Input material Block Start

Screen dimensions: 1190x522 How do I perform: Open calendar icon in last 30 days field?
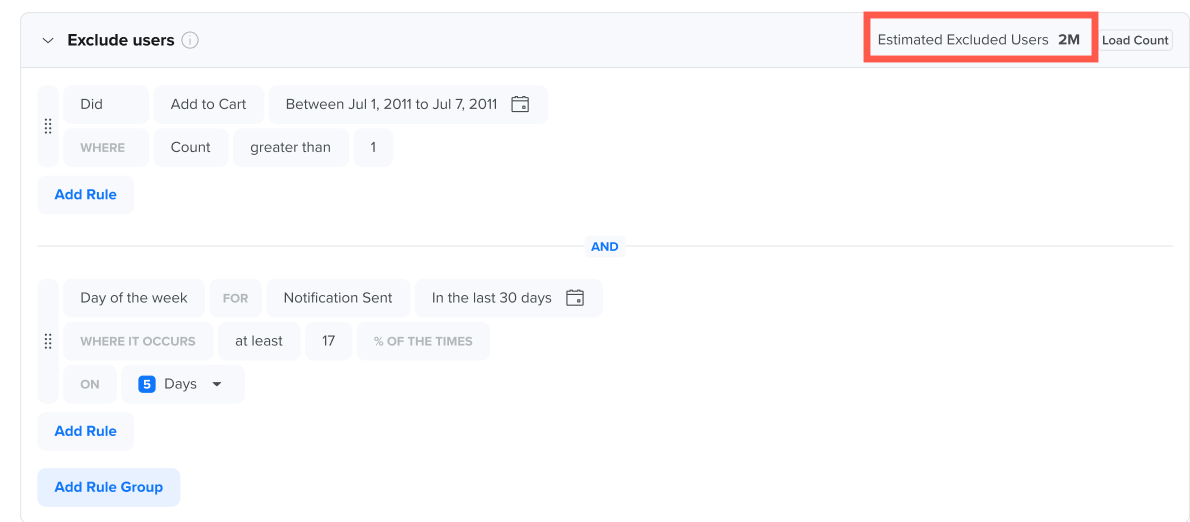pos(575,298)
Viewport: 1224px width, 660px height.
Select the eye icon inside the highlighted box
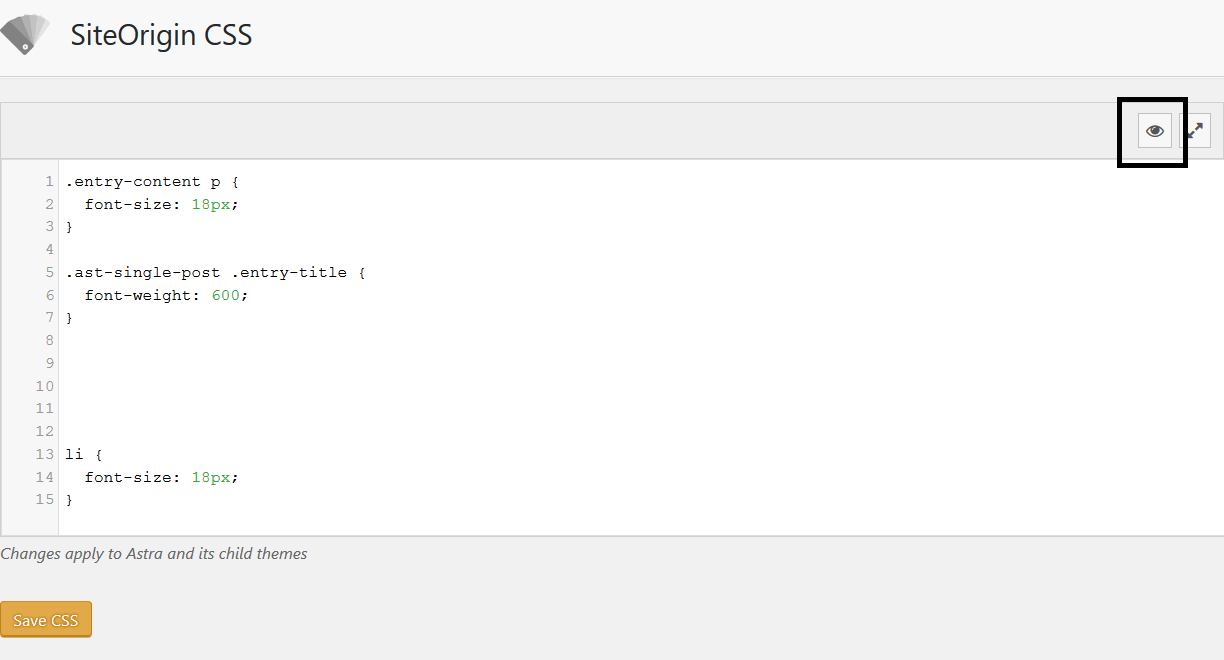point(1153,130)
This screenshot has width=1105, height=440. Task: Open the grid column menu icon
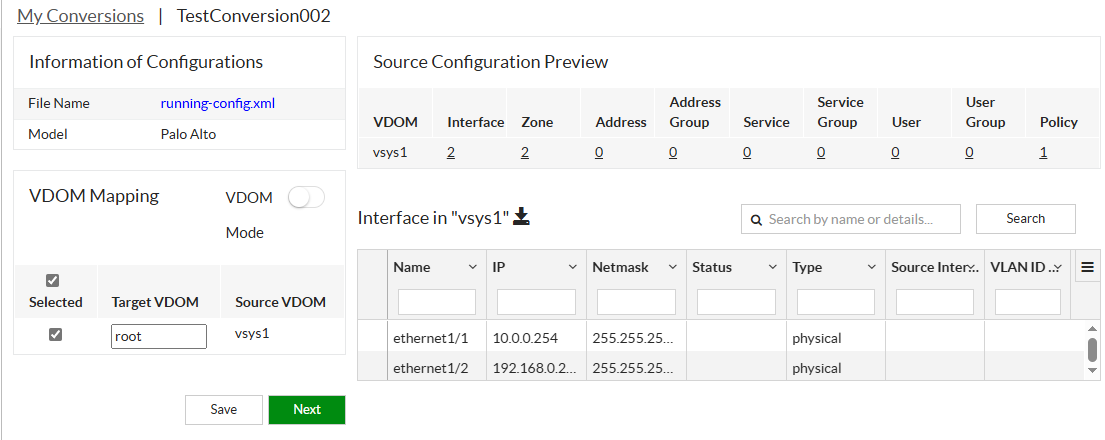point(1087,267)

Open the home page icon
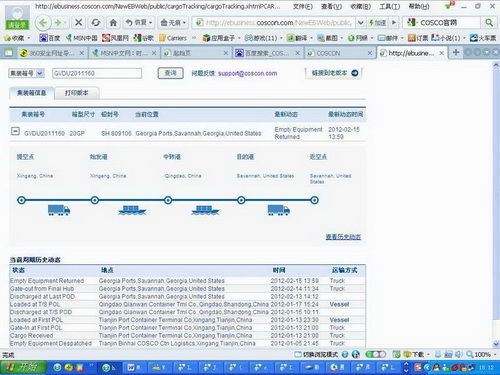pyautogui.click(x=113, y=23)
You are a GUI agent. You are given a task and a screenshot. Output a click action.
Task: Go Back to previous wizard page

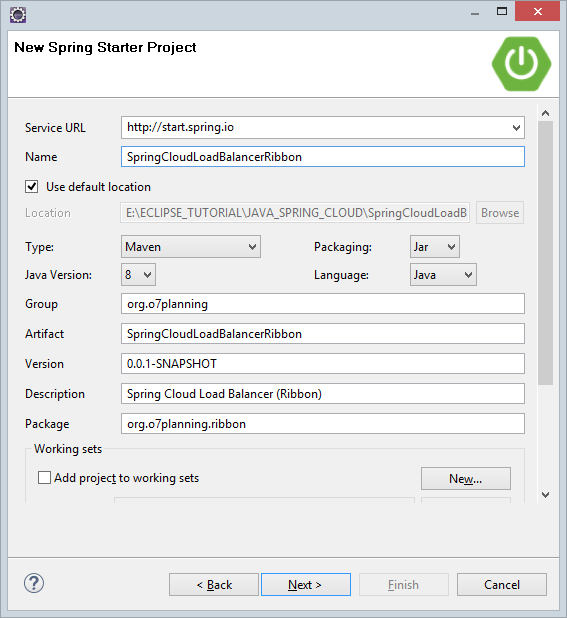[x=214, y=584]
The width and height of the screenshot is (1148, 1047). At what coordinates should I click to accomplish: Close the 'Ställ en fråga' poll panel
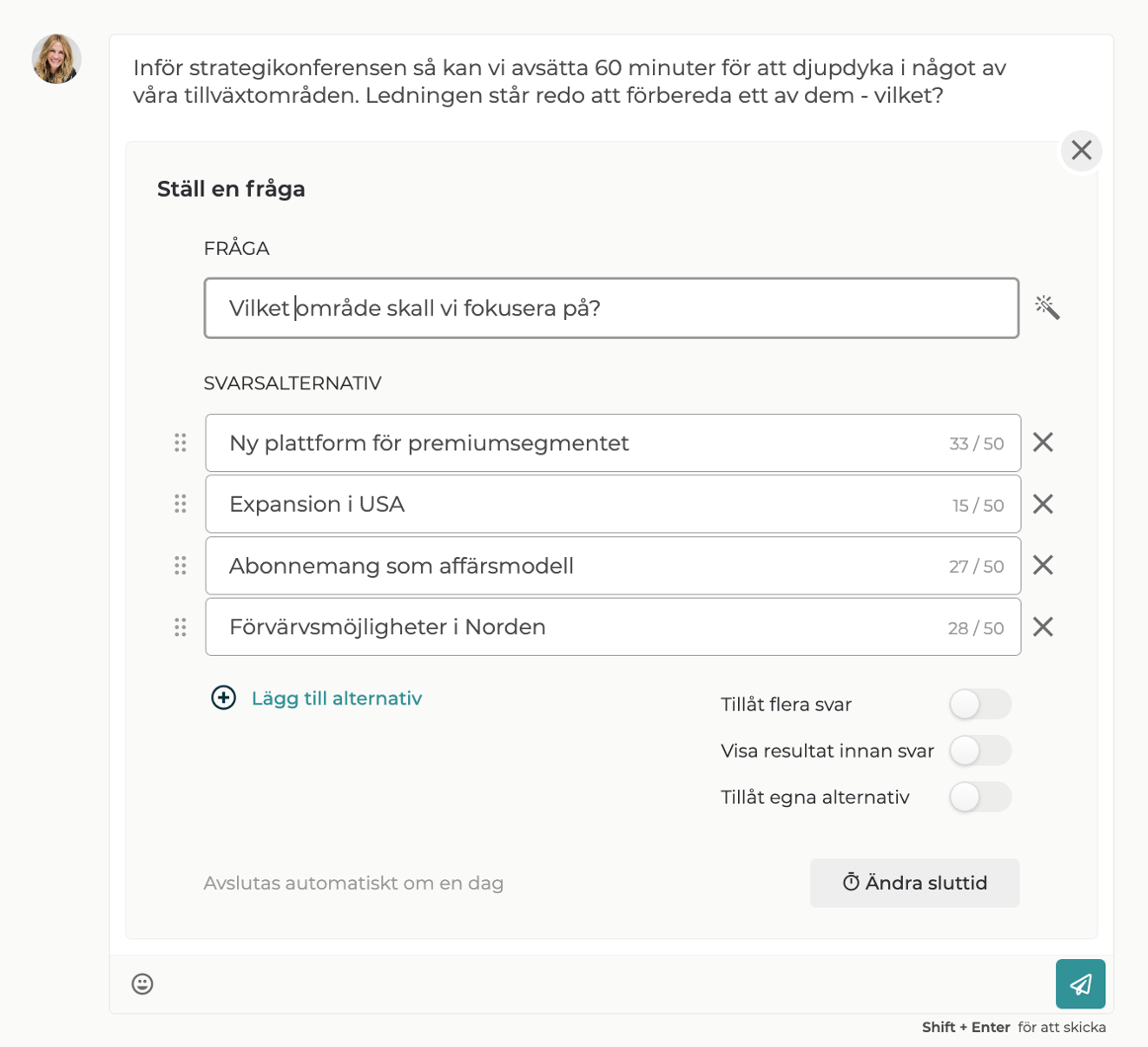(1081, 150)
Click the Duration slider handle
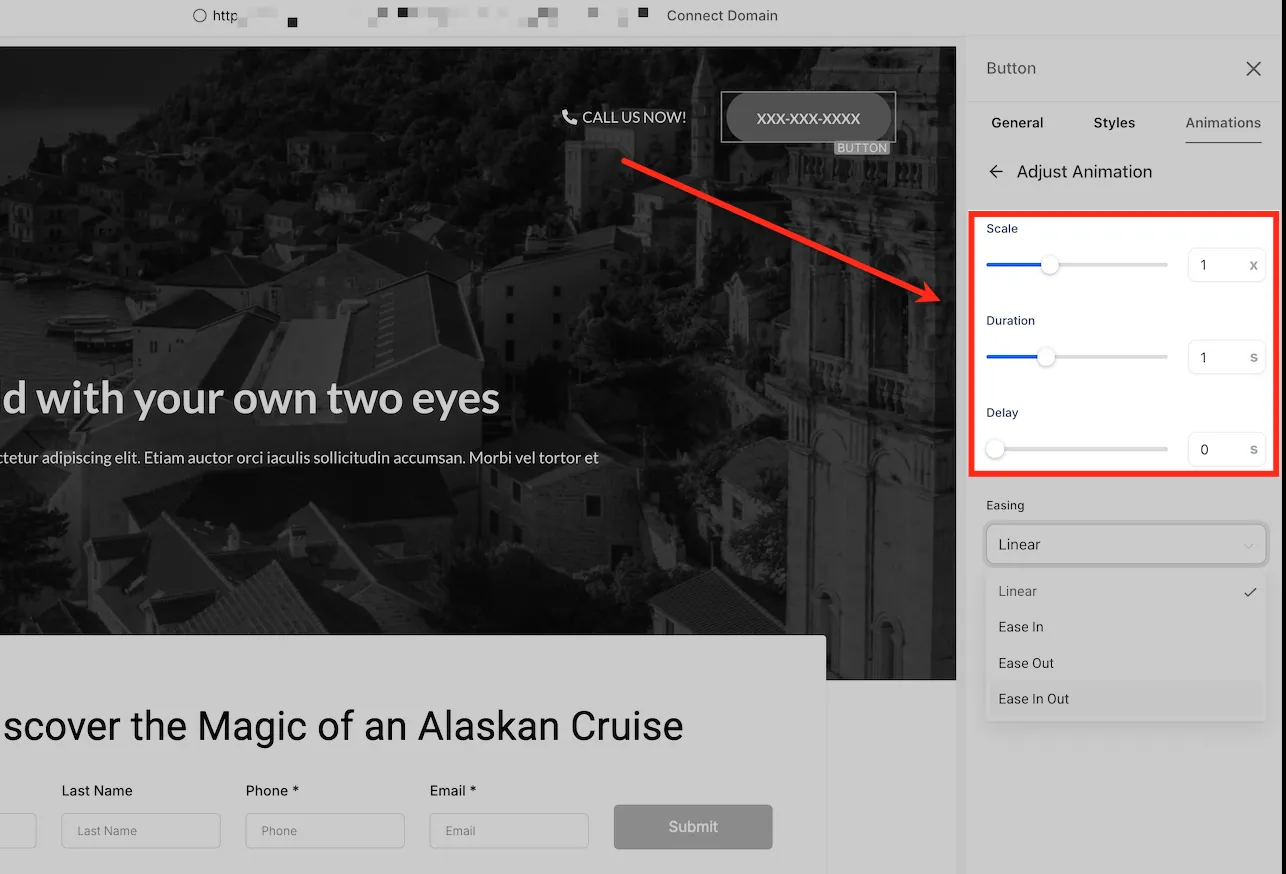The height and width of the screenshot is (874, 1286). pos(1046,357)
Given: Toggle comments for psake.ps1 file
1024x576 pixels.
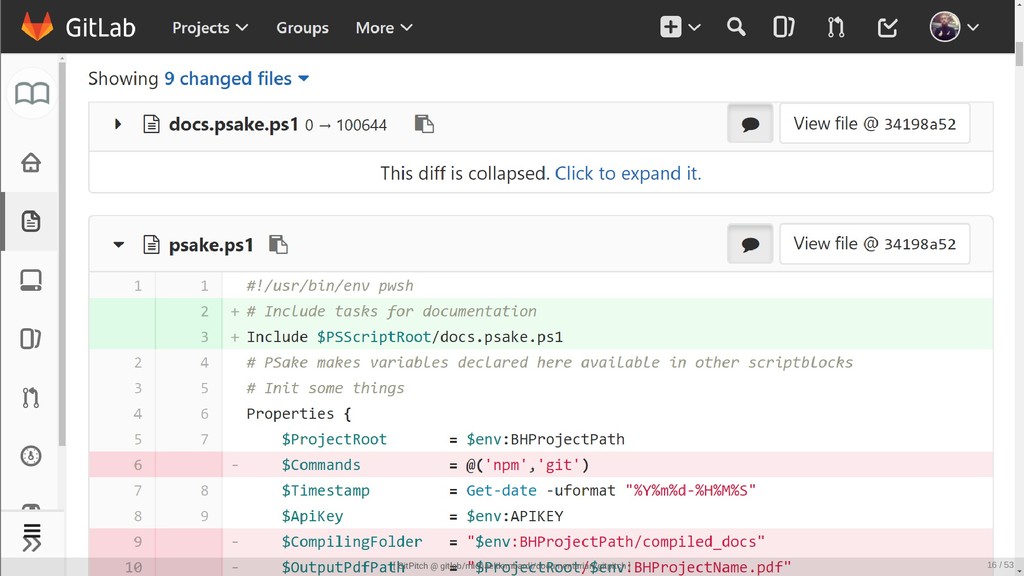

Input material Block End

**What to produce**. Please transcribe, word for word, every line from the one containing "Given: Toggle comments for psake.ps1 file" through the last line of the records, both included, and leave the pictures out.

**Answer to this task**.
Given: Toggle comments for psake.ps1 file
1024x576 pixels.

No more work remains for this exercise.